» WHAT TO WORK ON: From the line that contains "Where should I" through the closing line of the entries, write out each line exactly; pictures stay out.
^^^^
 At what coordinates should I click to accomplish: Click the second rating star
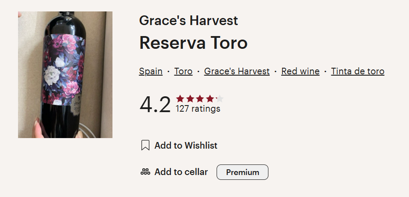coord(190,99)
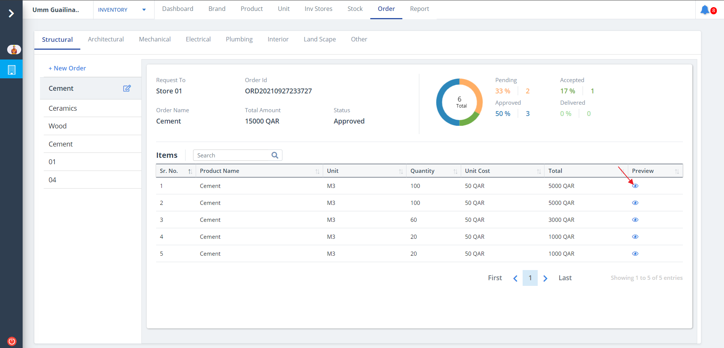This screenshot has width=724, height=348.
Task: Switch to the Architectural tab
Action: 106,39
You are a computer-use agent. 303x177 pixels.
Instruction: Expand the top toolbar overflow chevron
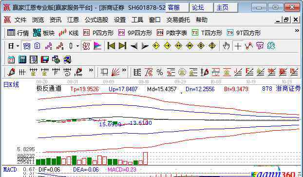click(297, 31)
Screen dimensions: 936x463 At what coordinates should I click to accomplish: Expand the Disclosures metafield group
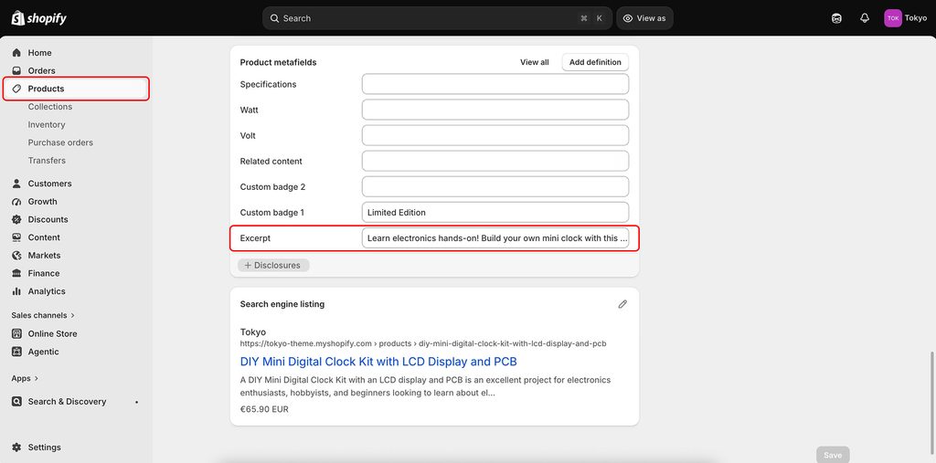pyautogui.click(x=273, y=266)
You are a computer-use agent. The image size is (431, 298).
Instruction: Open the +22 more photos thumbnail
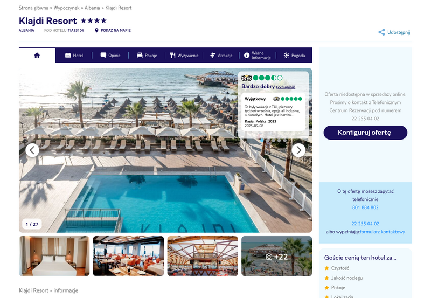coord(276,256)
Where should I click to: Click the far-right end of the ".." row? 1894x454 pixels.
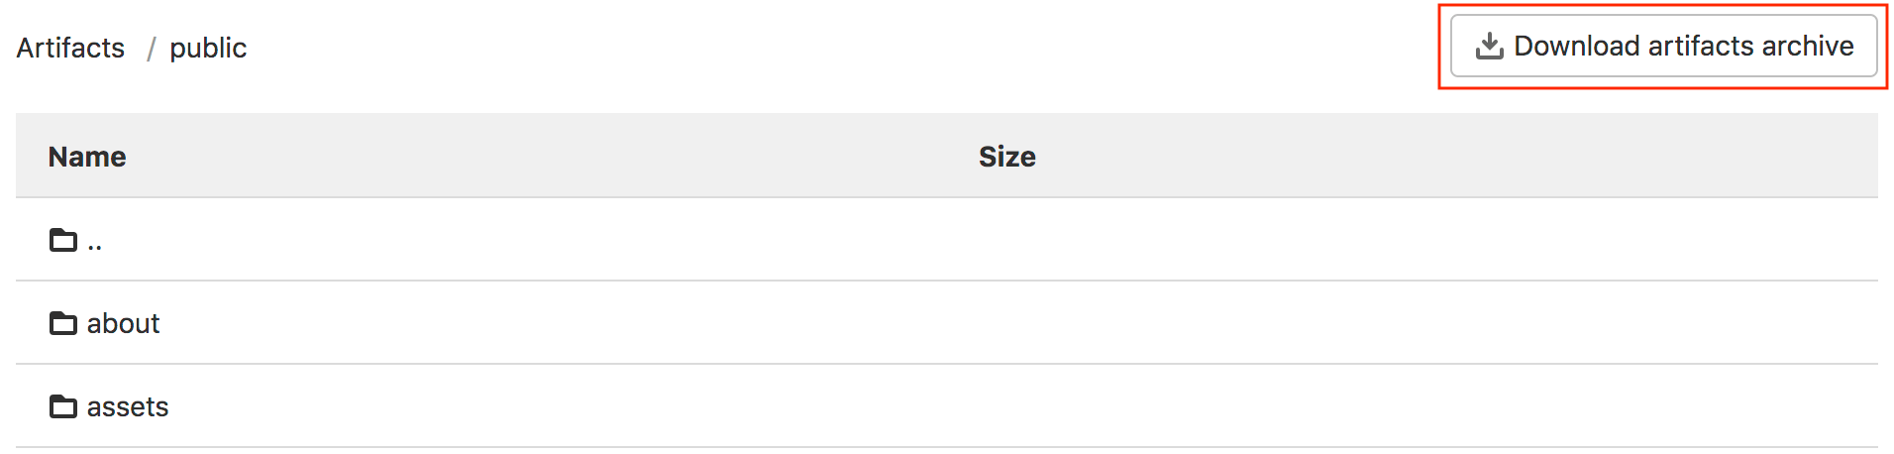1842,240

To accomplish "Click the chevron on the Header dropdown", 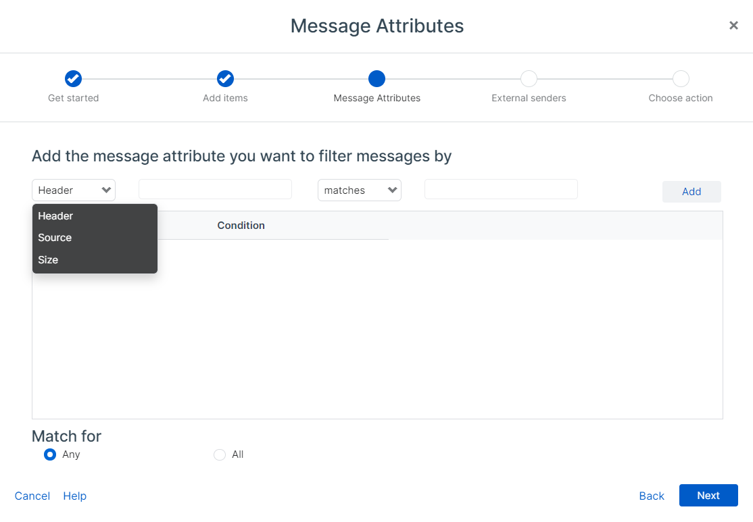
^^^^
» WRITTEN SOLUTION:
Where should I click to: Click the far-right end of the ".." row? 1894x454 pixels.
1842,240

To accomplish "Click the chevron on the Header dropdown", 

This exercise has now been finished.